Claudia aceptó el cigarrillo, vio acercarse a la familia Trejo y a Persio que la saludaba con vivos gestos desde la proa. El sol empezaba a molestar.

– Ahora comprendo -dijo Claudia- por qué Jorge simpatiza con usted, aparte de qué a mi chico lo fascinan los ojos verdes. Aunque ya no está de moda hacer citas, acuérdese de la frase de un personaje de Malraux: la vida no vale nada, pero nada vale una vida.

– Me gustaría saber cómo acaba ese personaje -dijo Paula, y Claudia sintió que su voz había cambiado. Le apoyó la mano en el brazo.

– No me acuerdo -dijo-. Quizá con un tiro en la cabeza. Pero probablemente disparado por otro.

Medrano miró su reloj.

– La verdad, esto empieza a ponerse pesado -dijo-. Puesto que hemos quedado más o menos solos, ¿qué le parece si delegamos en alguien pata que perfore el muro del silencio?

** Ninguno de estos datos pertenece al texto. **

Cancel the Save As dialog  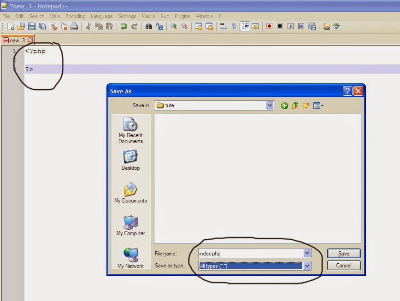point(343,265)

López y Felipe asintieron, pero Raúl propuso que salieran juntos en busca de un oficial. En la proa no había más que dos marineros rubios, que menearon la cabeza y soltaron una que otra frase en algo que podía ser noruego o finlandés. Recorrieron el pasillo de estribor sin encontrar a nadie. La puerta de la cabina de Medrano estaba entornada, y un camarero los saludó en trabajoso español. Era mejor que viesen al maître, que estaría preparando el comedor para el almuerzo. No, no se podía pasar a la popa, no podía decirles por qué. El capitán Lovatt, sí. ¿Ya no era más el capitán Lovatt? Hasta ayer era el capitán Lovatt. Otra cosa: rogaba a los señores que cerraran con llave sus cabinas. Si tenían objetos de valor…

– Vamos a buscar al famoso maître -dijo López, aburrido.

Volvieron al bar, sin muchas ganas, y se encontraron con Lucio y Atilio Presutti que debatían el problema del fondeo del Malcolm. Del bar se pasaba a una sala de lectura en la que lucía ominoso un piano escandinavo, y al comedor cuyas proporciones merecieron un silbido admirativo de Raúl. El maître (tenía que ser el maître porque tenía una sonrisa de maître y daba órdenes a un mozo que lo miraba con cara taciturna) distribuía flores y servilletas. Lucio y López se adelantaron, y el maître alzó unas cejas canosas y los saludó con cierta indiferencia que no excluía la amabilidad.

– Vea usted -dijo López-, estos señores y yo estamos un tanto sorprendidos. Son las diez de la mañana y todavía no tenemos la menor noticia sobre el viaje que vamos a hacer.